[START OF Passage]

# duck call tutorials



## SENC (Aug 21, 2013)

There have been a number of requests for duck call tutorials. I haven't had time to complete one due to lack of recent shop time, but will get around to it eventually.

In the meantime, there are some awesome references and tutorials on my favorite callmaking site, THO game forums, so I thought I'd post a few links that might help those interested in learning.

I am primarily making reelfoot-style duck calls, named such after Reelfoot Lake in TN. Reelfoot calls are distinctive in that they have flat toneboards and curved metal reeds. Fred Roe, a talented callmaker in Alabama, put together this fantastic tutorial.

http://thogamecallsforums.com/index.php/topic,14637.0.html

Fred uses a milling machine and some specialized jigs, but don't be intimidated by that... with a little creativity you can do without both. Here is a link that has pics of one of my setups:

http://thogamecallsforums.com/index.php/topic,18112.0.html

The more common calls on the market today are Arkansas-style calls. They are smaller and feature a curved toneboard and flat, mylar reeds. The following is a good tutorial on making an Arkansas insert.

[END OF Passage]
[START OF Entries supplied]

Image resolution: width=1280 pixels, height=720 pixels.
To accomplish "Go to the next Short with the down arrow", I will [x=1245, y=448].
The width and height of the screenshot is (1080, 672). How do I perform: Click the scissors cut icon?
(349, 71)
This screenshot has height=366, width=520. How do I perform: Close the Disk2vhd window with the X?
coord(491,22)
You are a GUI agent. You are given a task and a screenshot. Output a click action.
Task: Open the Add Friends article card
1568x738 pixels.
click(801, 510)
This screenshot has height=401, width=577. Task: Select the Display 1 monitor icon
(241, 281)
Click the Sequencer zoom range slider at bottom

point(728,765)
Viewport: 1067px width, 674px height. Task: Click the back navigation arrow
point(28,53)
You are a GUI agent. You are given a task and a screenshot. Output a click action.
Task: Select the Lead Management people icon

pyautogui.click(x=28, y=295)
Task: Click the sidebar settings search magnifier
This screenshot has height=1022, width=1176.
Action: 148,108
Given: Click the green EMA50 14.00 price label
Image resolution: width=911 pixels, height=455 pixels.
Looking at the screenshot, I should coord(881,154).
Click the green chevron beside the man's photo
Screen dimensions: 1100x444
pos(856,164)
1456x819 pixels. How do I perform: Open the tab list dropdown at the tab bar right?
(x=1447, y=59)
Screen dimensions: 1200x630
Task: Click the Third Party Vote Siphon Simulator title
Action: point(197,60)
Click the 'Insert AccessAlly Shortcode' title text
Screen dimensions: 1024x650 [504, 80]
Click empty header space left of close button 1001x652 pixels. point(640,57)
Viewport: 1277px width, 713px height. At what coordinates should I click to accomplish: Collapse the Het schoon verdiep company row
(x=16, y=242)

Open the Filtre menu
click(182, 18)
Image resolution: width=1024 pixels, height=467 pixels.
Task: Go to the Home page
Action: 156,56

[END OF Entries supplied]

* _Problems and tasks_:
A. Switch "shop time" to "bench time" in the duck call post, then write out its passage starting with "## SENC (Aug" and going on through "to it eventually.".
B. Resume the duck call post after its final sentence and keep writing it.
These entries have no connection to the duck call post.

* _Results of the tasks_:
A.
## SENC (Aug 21, 2013)

There have been a number of requests for duck call tutorials. I haven't had time to complete one due to lack of recent bench time, but will get around to it eventually.

B.
http://thogamecallsforums.com/index.php/topic,1531.0.html

Again, this author (who is a very talented callmaker) is using a specialized jig, which you don't need to get started. Their real value is replication of your design, not initial creation of it. My first jig was one I made from hardwood that looked very similar. You just have to figure out how to use the jig without damaging it (I colored mine with a marker so I could tell when cutting/sanding/filing too close).

Since Ark calls are so readily available, as are premade inserts from Echo, I'd start by turning barrels and playing with/modifying premade inserts so you can learn how different reeds and mods to toneboard shapes and curves impact sound before migrating to making inserts.

Hope these help someone get started. I'll be glad to help further if I can... but there are very helpful and much more talented folks than I on THO.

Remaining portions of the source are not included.